A classe média está com raiva, e essa raiva está começando a se manifestar

NA ROMA Antiga, os áugures buscavam prever o curso dos acontecimentos examinando as entranhas de animais. O que acontece nas entranhas do país, hoje, merece ser decifrado de modo mais profundo do que os analistas econômicos e políticos fazem.
A classe média está com raiva, afirmou o professor da Unicamp Waldir Quadros. "Só não explodiu ainda porque também está confusa", dizia o professor em 2004. Essa raiva está começando a se manifestar. Os estudantes universitários e, em seguida, os professores estão em efervescência, dando vazão ao que antes era canalizado pelos movimentos ideológicos de esquerda.
Mas também os funcionários públicos, os profissionais liberais por meio de suas entidades, os que se dedicam à cultura e às artes que buscam desesperados os raros patrocinadores, os pequenos e médios empresários que sobrevivem com dificuldades crescentes esmagados pelos impostos. E muitos que atuam na área de serviços, sem voz porque estão dispersos, revelam uma certa amargura.
A classe média em crescimento é um fenômeno do capitalismo moderno, pois ela detém um padrão de consumo que vai além do suprimento das suas necessidades de sobrevivência. A principal característica universal da classe média é que os filhos possam ter uma vida melhor do que seus pais. E é exatamente essa visão que desapareceu no âmbito da massa imensa dos jovens brasileiros. Será que a verdadeira angústia dos estudantes é não enxergarem se vão conseguir emprego quando concluírem seu curso?
Os mais veteranos, como eu, lembramo-nos do tempo em que obter uma graduação universitária ou profissionalizante era um meio seguro de conseguir uma posição quase sempre melhor do que a da geração anterior. Hoje, quantos pais e avós têm que ajudar os seus descendentes, que não acham emprego ou obtêm uma renda baixa?
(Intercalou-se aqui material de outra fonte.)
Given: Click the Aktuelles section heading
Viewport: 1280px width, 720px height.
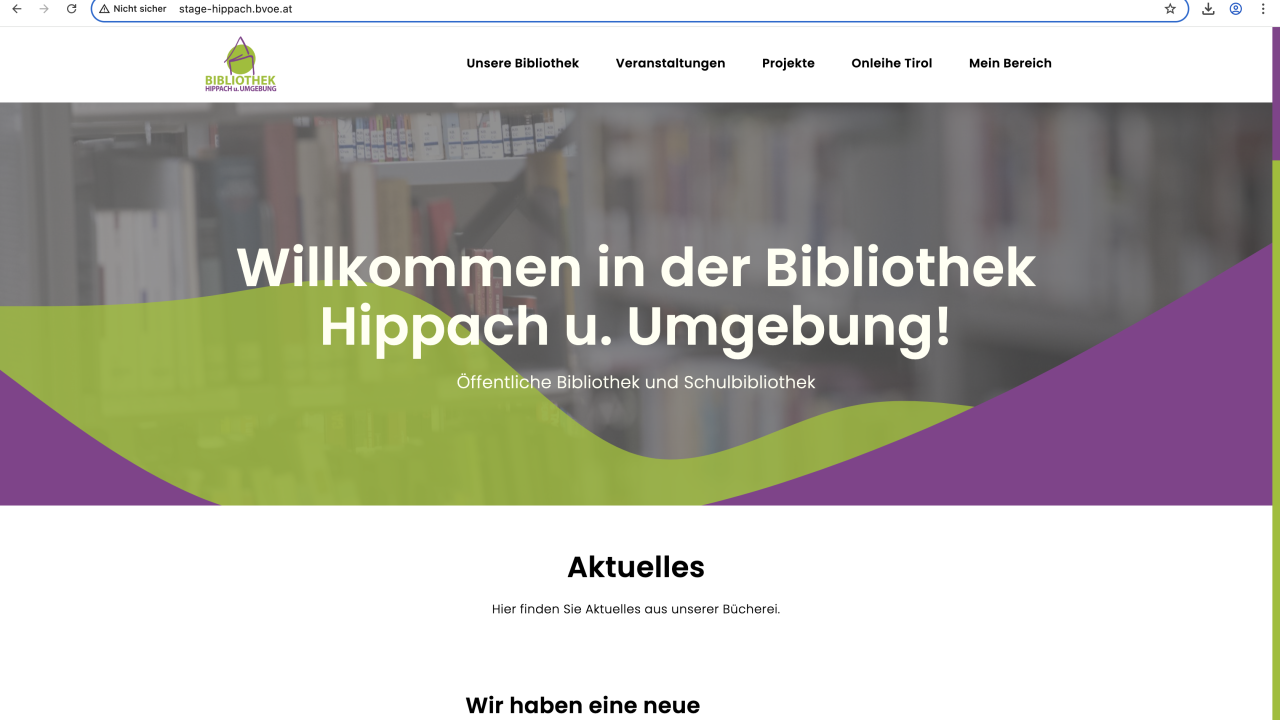Looking at the screenshot, I should coord(636,567).
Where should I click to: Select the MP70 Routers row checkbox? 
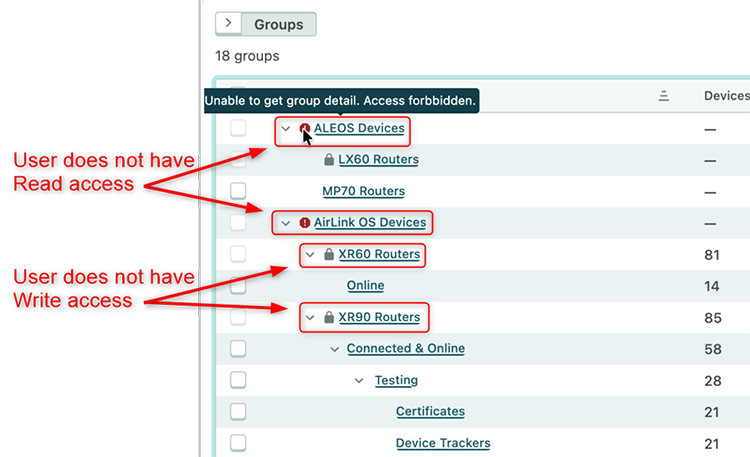point(238,191)

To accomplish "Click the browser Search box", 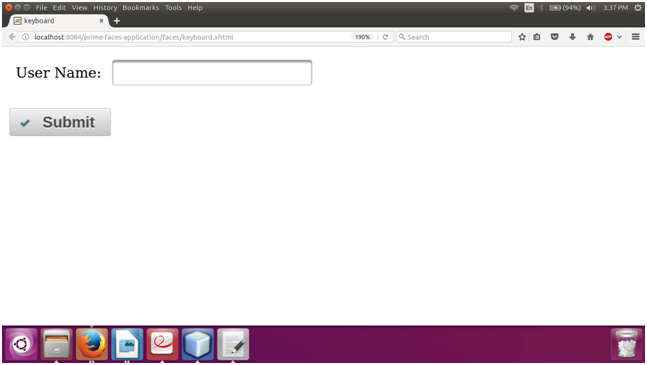I will tap(454, 37).
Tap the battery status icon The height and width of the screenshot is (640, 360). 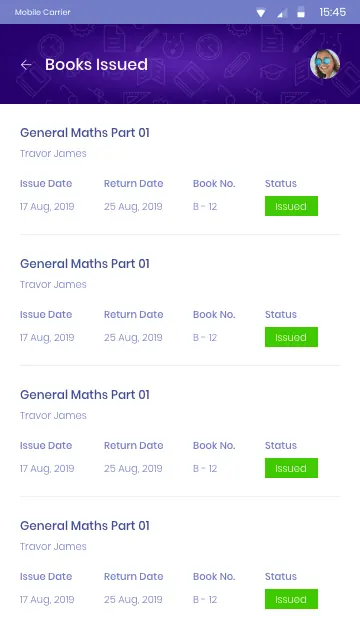coord(301,12)
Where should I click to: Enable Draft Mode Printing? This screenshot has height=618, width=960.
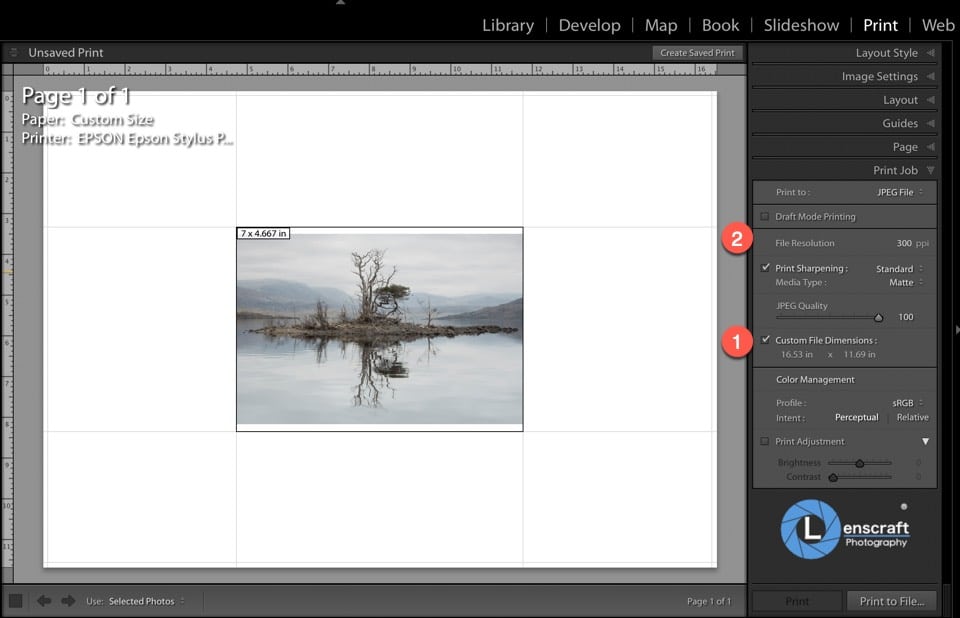coord(765,216)
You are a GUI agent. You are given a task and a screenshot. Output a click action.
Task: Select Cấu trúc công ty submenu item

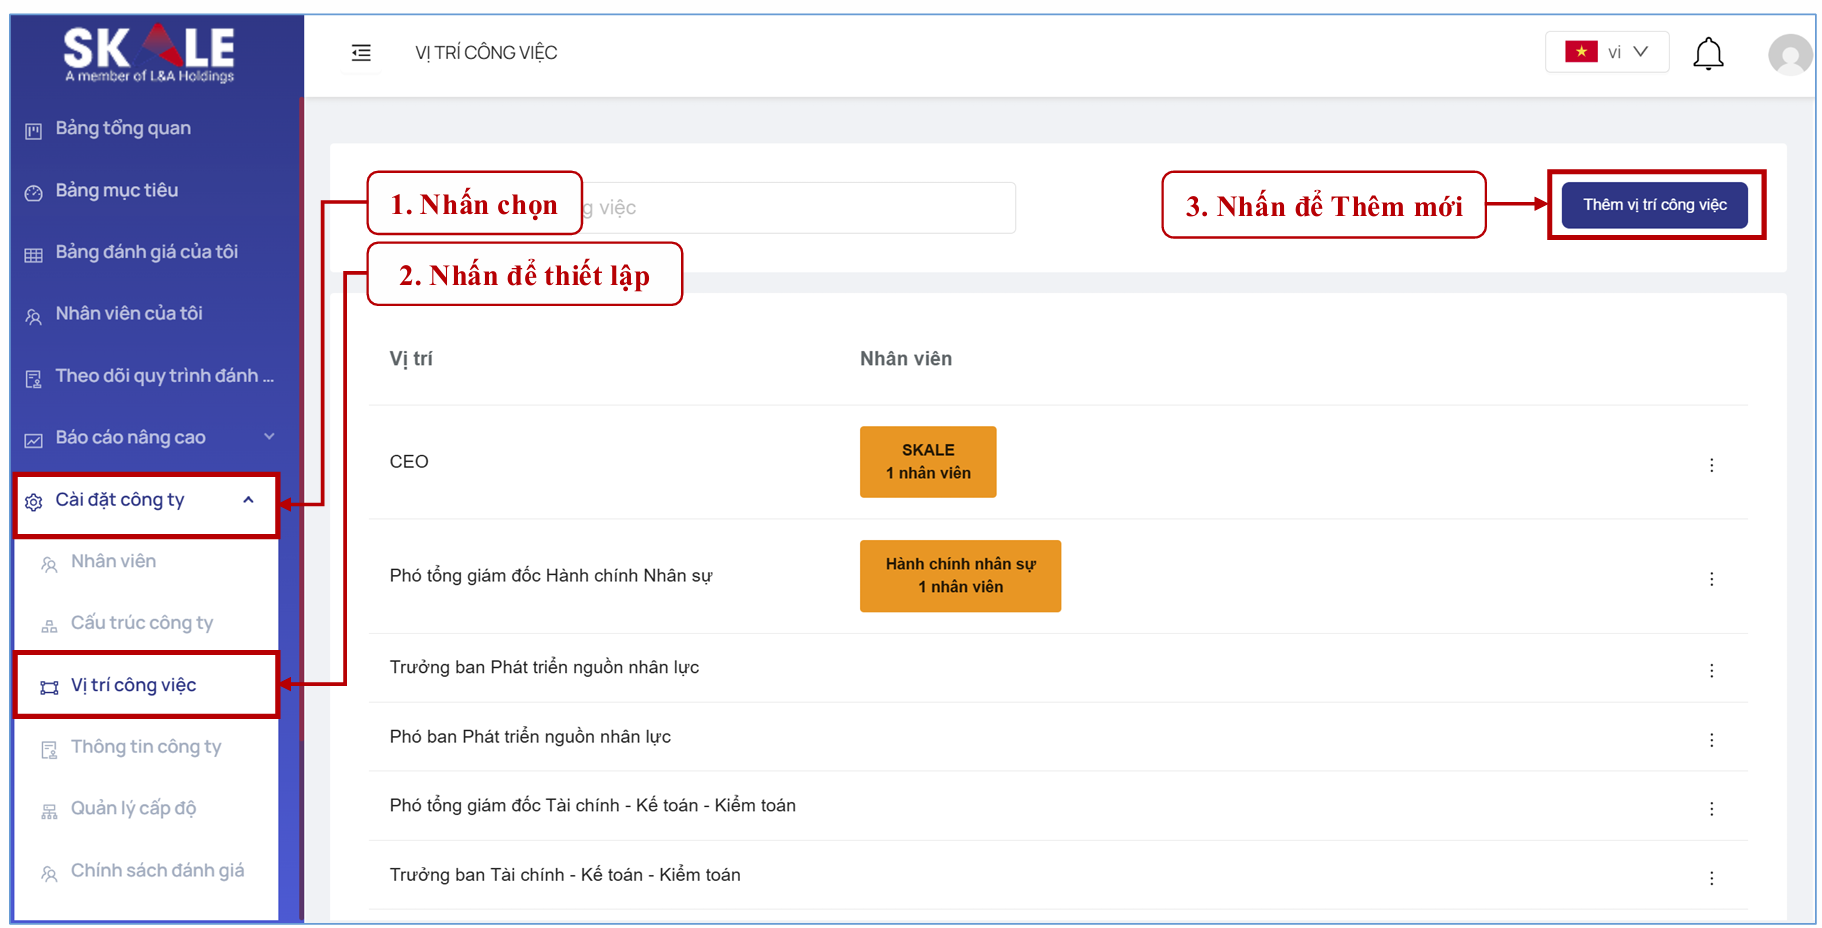click(x=141, y=623)
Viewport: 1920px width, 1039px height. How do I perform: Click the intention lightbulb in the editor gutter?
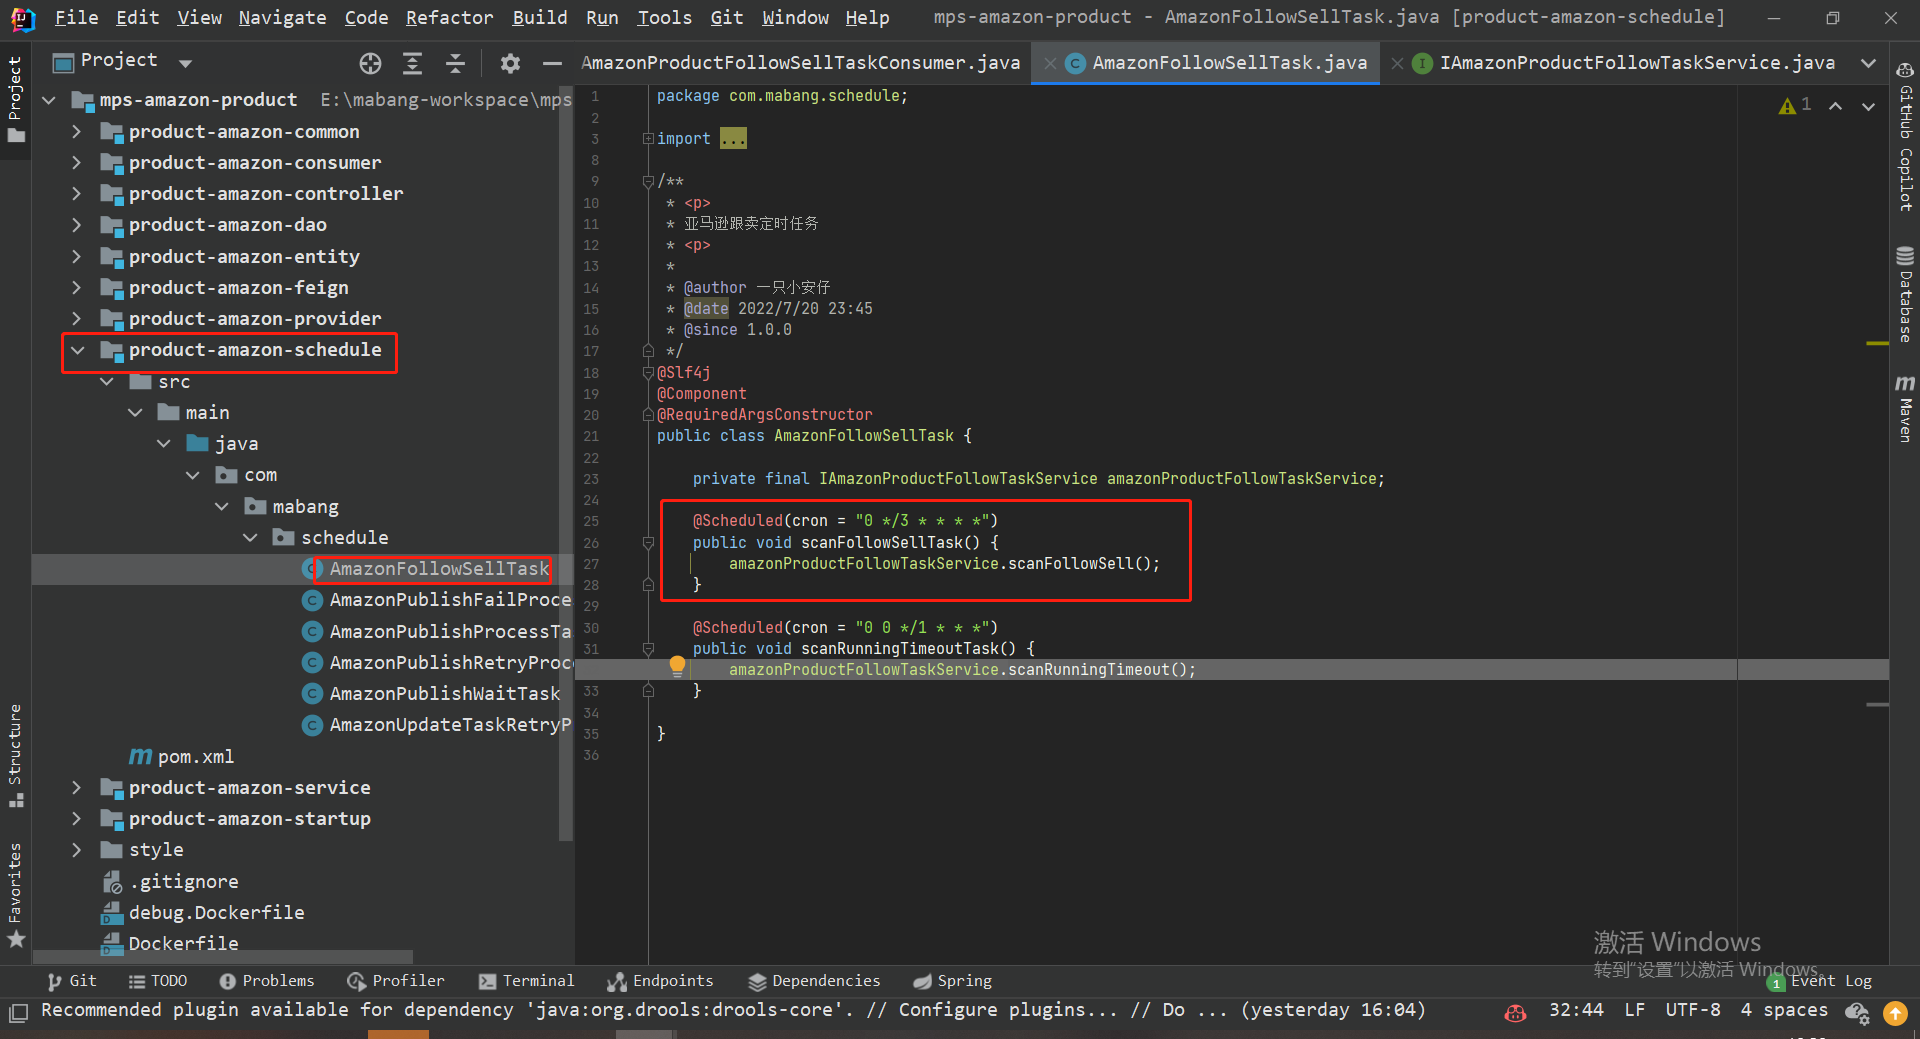click(677, 665)
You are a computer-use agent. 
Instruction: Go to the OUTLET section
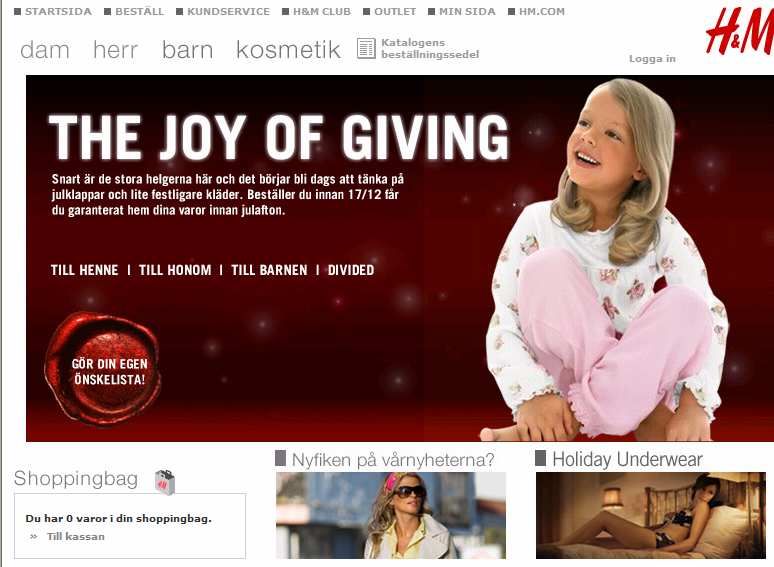point(395,11)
O fenômeno político que explica a vitória eleitoral do presidente Lula, com dois terços dos votos, resulta do fato de que as camadas mais pobres tiveram, nos anos recentes, uma melhora de renda. A classe média é que está imprensada entre os poucos ricos e os muitos trabalhadores.
Mas, ao longo do tempo, é ela a formadora de opinião, até porque a capacidade de alçar, embora de modo relativo, o padrão da grande maioria mais pobre está próxima do limite.
O milagre da multiplicação dos pães não vai se repetir indefinidamente. Para tentar explicar ou até justificar as crescentes dificuldades de empresas ou segmentos inteiros do setor manufatureiro, atingidos fortemente por uma política cambial ruinosa, os chamados analistas e até mesmo altas autoridades, citam a "destruição criativa".
A "destruição criativa", espécie de darwinismo aplicado à sociedade humana, afirma que empresas morrem por serem ineficientes, destruídas por novos empreendedores mais eficientes. Mas a "destruição criativa" não pode ser aplicada a toda uma parte vital e criativa da sociedade brasileira, a classe média.
O emprego e a empregabilidade estão no centro dos problemas de sua inserção numa sociedade cada vez mais complexa. O setor de serviços, especialmente nas atividades de maior conteúdo tecnológico, revela a dificuldade da oferta de postos de trabalho qualificados. A indústria, embora crescendo menos, encontra as mesmas resistências.
Mas, de modo abrangente somente mudanças e reformas, com crescimento econômico numa escala bem maior do que a atual, serão capazes de fazer retornar a esperança da classe média, maior sofredora dos equívocos da política econômica adotada por tantos anos.


BORIS TABACOF é diretor do Departamento de Economia do Ciesp e vice-presidente do Conselho de Administração da Suzano.